In den Jahren des Ersten Weltkriegs schrieben sich die sozialdemokratische Feministin Lily Braun, ihr Ehemann Heinrich, der gemeinsame Sohn Otto sowie eine enge Freundin der Familie, Julie Vogelstein, etwa 2000 Briefe. Basierend auf dieser fast vollständig erhaltenen Korrespondenz gibt Dorothee Wierling einen einzigartig dichten Einblick in die Alltags- und Gedankenwelt der Briefschreiber/innen während dieser Jahre.

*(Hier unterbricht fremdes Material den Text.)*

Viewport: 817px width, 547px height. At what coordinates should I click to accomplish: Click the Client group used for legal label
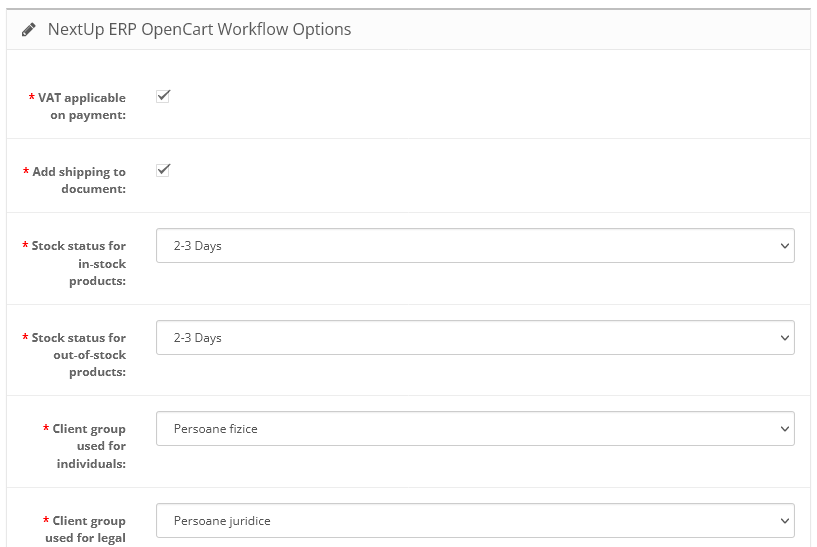86,530
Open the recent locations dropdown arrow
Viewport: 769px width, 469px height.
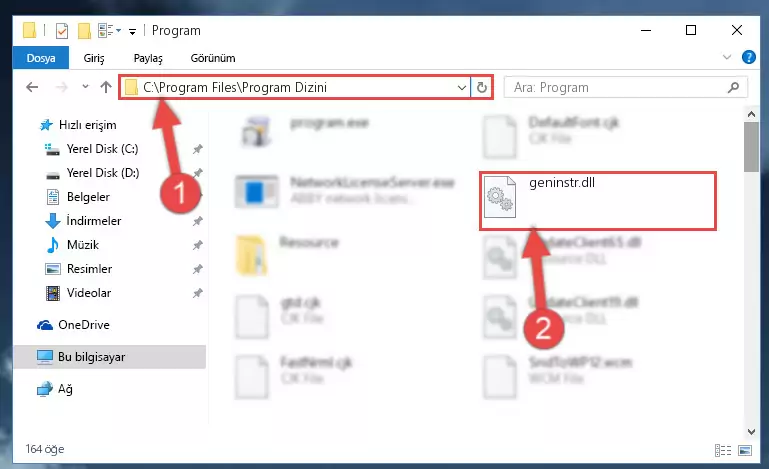point(85,87)
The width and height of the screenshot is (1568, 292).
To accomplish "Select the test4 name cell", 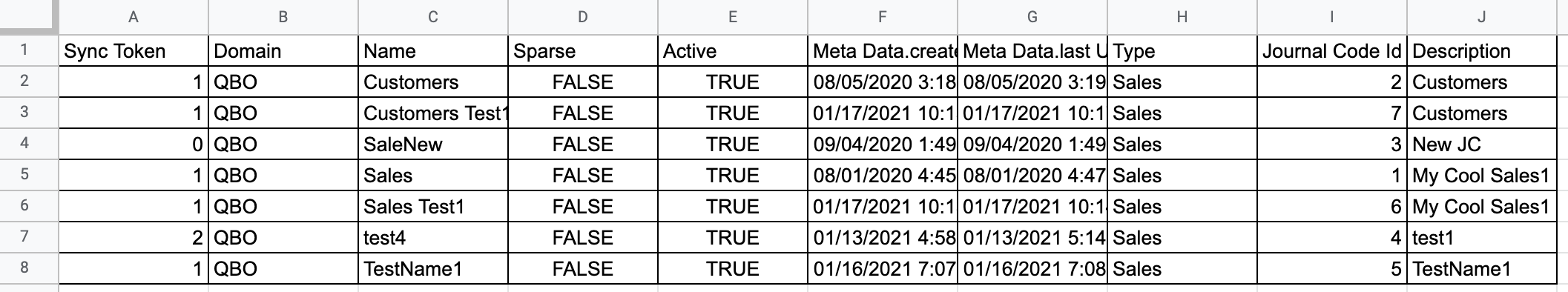I will tap(433, 237).
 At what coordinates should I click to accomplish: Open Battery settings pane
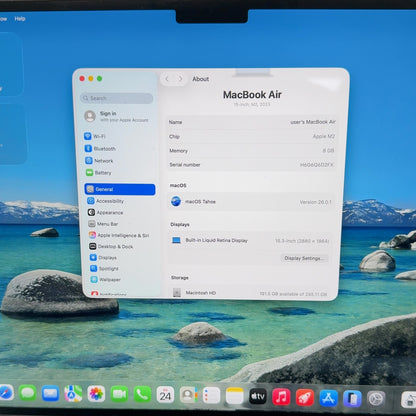coord(99,173)
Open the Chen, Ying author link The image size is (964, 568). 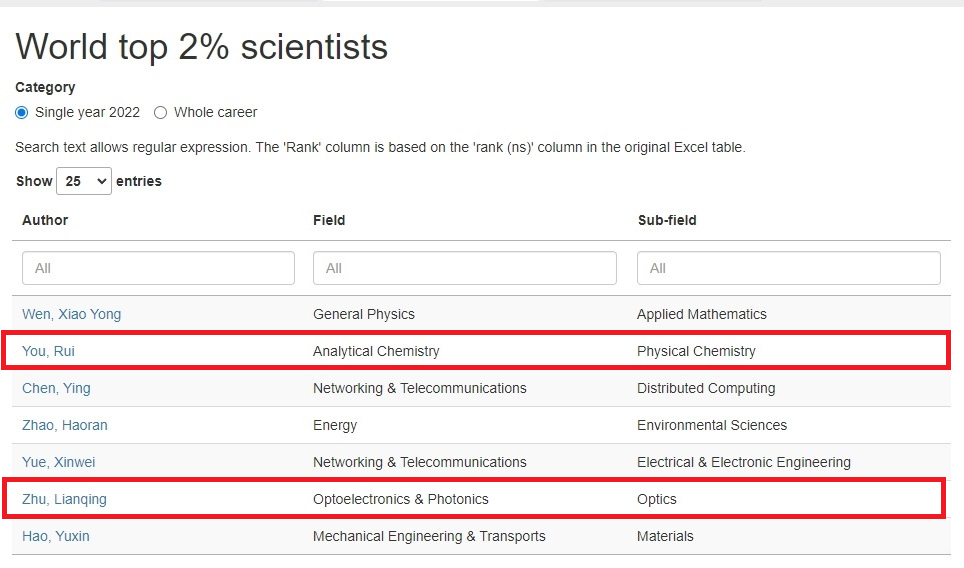click(56, 389)
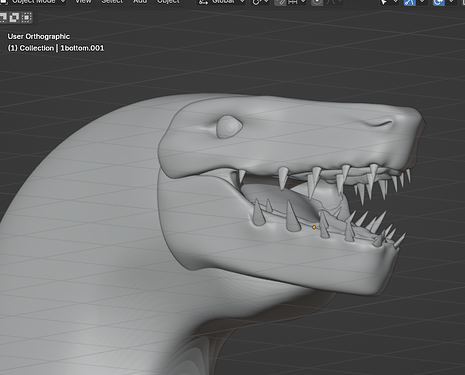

Angesiedelt in einem Milieu, in dem sich adlige, bildungsbürgerliche, sozialdemokratische, feministische und lebensreformerische Werthorizonte mit nationalistischer Kriegseuphorie vermischen, wird der Krieg als ein Ereignis erfahren, das zuvor rein Privates und Alltägliches in eine Sphäre von weltgeschichtlicher Bedeutung überführt. Eindrucksvoll lässt uns die Autorin am Kriegsalltag und der Reaktion auf die Ereignisse in der Heimat (vor allem in Berlin) und an der Front teilhaben.
Rezensionsnotiz zu
Frankfurter Allgemeine Zeitung, 30.11.2013
Spannend bis zuletzt findet Nina Verheyen diese von Dorothee Wierling historiografisch begleitete Familienkorrespondenz aus der Zeit des Ersten Weltkriegs. Dass die Kriegsbegeisterung des Stammhalters im Schützengraben alle Familienmitglieder ansteckt, wie die Autorin erläutert, geht der Rezensentin allerdings vom emotionalen Deutungsansatz her zu weit. Hier, wie auch an anderen Stellen im Buch, meint sie, hätte die Autorin ihre collageartige Erzählung und die Perspektiven der Familienmitglieder ruhig auch mal verlassen dürfen nach den politischen Ursachen für das Verhalten suchen und zu historischen Analysen kommen können.